* [EXERCISE]: Would it be possible to reproduce every entry exactly, please?
★ ★ ★
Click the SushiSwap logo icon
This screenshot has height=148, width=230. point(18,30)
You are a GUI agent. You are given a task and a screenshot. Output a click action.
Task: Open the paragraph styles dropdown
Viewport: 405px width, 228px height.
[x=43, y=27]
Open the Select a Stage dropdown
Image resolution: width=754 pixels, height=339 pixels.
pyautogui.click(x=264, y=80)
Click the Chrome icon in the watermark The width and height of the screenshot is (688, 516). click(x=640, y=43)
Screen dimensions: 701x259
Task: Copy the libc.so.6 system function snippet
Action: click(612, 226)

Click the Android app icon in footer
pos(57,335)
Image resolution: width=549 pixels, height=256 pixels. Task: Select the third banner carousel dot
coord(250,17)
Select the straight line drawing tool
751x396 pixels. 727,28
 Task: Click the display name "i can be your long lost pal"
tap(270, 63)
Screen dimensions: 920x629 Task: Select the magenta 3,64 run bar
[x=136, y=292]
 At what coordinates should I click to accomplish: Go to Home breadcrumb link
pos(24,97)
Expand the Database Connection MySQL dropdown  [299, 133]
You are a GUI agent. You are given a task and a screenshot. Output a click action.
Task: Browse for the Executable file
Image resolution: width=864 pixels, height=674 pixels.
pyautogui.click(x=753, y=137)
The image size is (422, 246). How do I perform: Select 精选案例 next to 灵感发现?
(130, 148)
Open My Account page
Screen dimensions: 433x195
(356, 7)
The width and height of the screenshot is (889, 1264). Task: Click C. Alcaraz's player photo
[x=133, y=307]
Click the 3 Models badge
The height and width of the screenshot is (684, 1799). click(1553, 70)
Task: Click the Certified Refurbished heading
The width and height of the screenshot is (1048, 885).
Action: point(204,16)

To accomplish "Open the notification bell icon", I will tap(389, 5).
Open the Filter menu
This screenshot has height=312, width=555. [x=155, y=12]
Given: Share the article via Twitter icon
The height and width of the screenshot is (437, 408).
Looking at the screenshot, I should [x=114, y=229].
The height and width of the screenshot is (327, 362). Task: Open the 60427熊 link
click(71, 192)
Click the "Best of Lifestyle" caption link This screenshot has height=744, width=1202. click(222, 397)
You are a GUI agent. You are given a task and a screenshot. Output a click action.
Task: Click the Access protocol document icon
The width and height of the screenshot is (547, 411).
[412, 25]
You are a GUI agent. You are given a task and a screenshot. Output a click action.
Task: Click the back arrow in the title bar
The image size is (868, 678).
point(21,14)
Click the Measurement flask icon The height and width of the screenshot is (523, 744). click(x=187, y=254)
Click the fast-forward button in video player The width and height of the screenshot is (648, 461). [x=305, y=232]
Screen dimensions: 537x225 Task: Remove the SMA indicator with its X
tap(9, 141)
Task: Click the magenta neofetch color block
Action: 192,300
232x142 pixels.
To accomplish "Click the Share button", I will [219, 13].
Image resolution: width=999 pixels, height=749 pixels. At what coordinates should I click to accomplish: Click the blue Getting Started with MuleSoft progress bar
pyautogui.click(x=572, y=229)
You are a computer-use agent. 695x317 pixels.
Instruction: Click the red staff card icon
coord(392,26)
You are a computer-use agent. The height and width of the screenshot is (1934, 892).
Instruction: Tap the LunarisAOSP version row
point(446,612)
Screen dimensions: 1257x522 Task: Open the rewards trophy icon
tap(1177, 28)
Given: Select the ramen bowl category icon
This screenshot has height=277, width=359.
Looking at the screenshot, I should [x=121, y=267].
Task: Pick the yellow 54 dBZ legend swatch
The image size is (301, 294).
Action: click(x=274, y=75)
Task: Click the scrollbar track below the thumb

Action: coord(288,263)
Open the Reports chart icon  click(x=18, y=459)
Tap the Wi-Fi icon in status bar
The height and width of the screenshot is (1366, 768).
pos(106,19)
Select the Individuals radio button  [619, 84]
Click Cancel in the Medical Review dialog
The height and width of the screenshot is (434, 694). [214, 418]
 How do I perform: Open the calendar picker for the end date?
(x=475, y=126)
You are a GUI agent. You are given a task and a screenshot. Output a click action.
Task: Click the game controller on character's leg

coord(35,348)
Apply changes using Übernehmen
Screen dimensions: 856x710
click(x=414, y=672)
★ ★ ★
* [SOLUTION TO THIS TASK]:
Click the SushiSwap logo icon
This screenshot has height=148, width=230. point(18,30)
You are a GUI agent. You are given a task and a screenshot. Output a click action.
Task: Open the paragraph styles dropdown
Viewport: 405px width, 228px height.
[x=43, y=27]
Open the Select a Stage dropdown
Image resolution: width=754 pixels, height=339 pixels.
pyautogui.click(x=264, y=80)
Click the Chrome icon in the watermark The width and height of the screenshot is (688, 516). click(x=640, y=43)
Screen dimensions: 701x259
Task: Copy the libc.so.6 system function snippet
Action: click(612, 226)

Click the Android app icon in footer
pos(57,335)
Image resolution: width=549 pixels, height=256 pixels. Task: Select the third banner carousel dot
coord(250,17)
Select the straight line drawing tool
751x396 pixels. 727,28
 Task: Click the display name "i can be your long lost pal"
tap(270, 63)
Screen dimensions: 920x629 Task: Select the magenta 3,64 run bar
[x=136, y=292]
 At what coordinates should I click to accomplish: Go to Home breadcrumb link
pos(24,97)
Expand the Database Connection MySQL dropdown  [299, 133]
You are a GUI agent. You are given a task and a screenshot. Output a click action.
Task: Browse for the Executable file
Image resolution: width=864 pixels, height=674 pixels.
pyautogui.click(x=753, y=137)
The image size is (422, 246). How do I perform: Select 精选案例 next to 灵感发现?
(130, 148)
Open My Account page
Screen dimensions: 433x195
(356, 7)
The width and height of the screenshot is (889, 1264). Task: Click C. Alcaraz's player photo
[x=133, y=307]
Click the 3 Models badge
The height and width of the screenshot is (684, 1799). click(1553, 70)
Task: Click the Certified Refurbished heading
The width and height of the screenshot is (1048, 885).
Action: point(204,16)

To accomplish "Open the notification bell icon", I will tap(389, 5).
Open the Filter menu
This screenshot has height=312, width=555. [x=155, y=12]
Given: Share the article via Twitter icon
The height and width of the screenshot is (437, 408).
Looking at the screenshot, I should [x=114, y=229].
The height and width of the screenshot is (327, 362). Task: Open the 60427熊 link
click(71, 192)
Click the "Best of Lifestyle" caption link This screenshot has height=744, width=1202. click(222, 397)
You are a GUI agent. You are given a task and a screenshot. Output a click action.
Task: Click the Access protocol document icon
The width and height of the screenshot is (547, 411).
[412, 25]
You are a GUI agent. You are given a task and a screenshot. Output a click action.
Task: Click the back arrow in the title bar
The image size is (868, 678).
point(21,14)
Click the Measurement flask icon The height and width of the screenshot is (523, 744). click(x=187, y=254)
Click the fast-forward button in video player The width and height of the screenshot is (648, 461). [x=305, y=232]
Screen dimensions: 537x225 Task: Remove the SMA indicator with its X
tap(9, 141)
Task: Click the magenta neofetch color block
Action: 192,300
232x142 pixels.
To accomplish "Click the Share button", I will [219, 13].
Image resolution: width=999 pixels, height=749 pixels. At what coordinates should I click to accomplish: Click the blue Getting Started with MuleSoft progress bar
pyautogui.click(x=572, y=229)
You are a computer-use agent. 695x317 pixels.
Instruction: Click the red staff card icon
coord(392,26)
You are a computer-use agent. The height and width of the screenshot is (1934, 892).
Instruction: Tap the LunarisAOSP version row
point(446,612)
Screen dimensions: 1257x522 Task: Open the rewards trophy icon
tap(1177, 28)
Given: Select the ramen bowl category icon
This screenshot has height=277, width=359.
Looking at the screenshot, I should [x=121, y=267].
Task: Pick the yellow 54 dBZ legend swatch
The image size is (301, 294).
Action: click(x=274, y=75)
Task: Click the scrollbar track below the thumb

Action: coord(288,263)
Open the Reports chart icon  click(x=18, y=459)
Tap the Wi-Fi icon in status bar
The height and width of the screenshot is (1366, 768).
pos(106,19)
Select the Individuals radio button  [619, 84]
Click Cancel in the Medical Review dialog
The height and width of the screenshot is (434, 694). [214, 418]
 How do I perform: Open the calendar picker for the end date?
(x=475, y=126)
You are a GUI agent. You are given a task and a screenshot. Output a click action.
Task: Click the game controller on character's leg

coord(35,348)
Apply changes using Übernehmen
Screen dimensions: 856x710
click(x=414, y=672)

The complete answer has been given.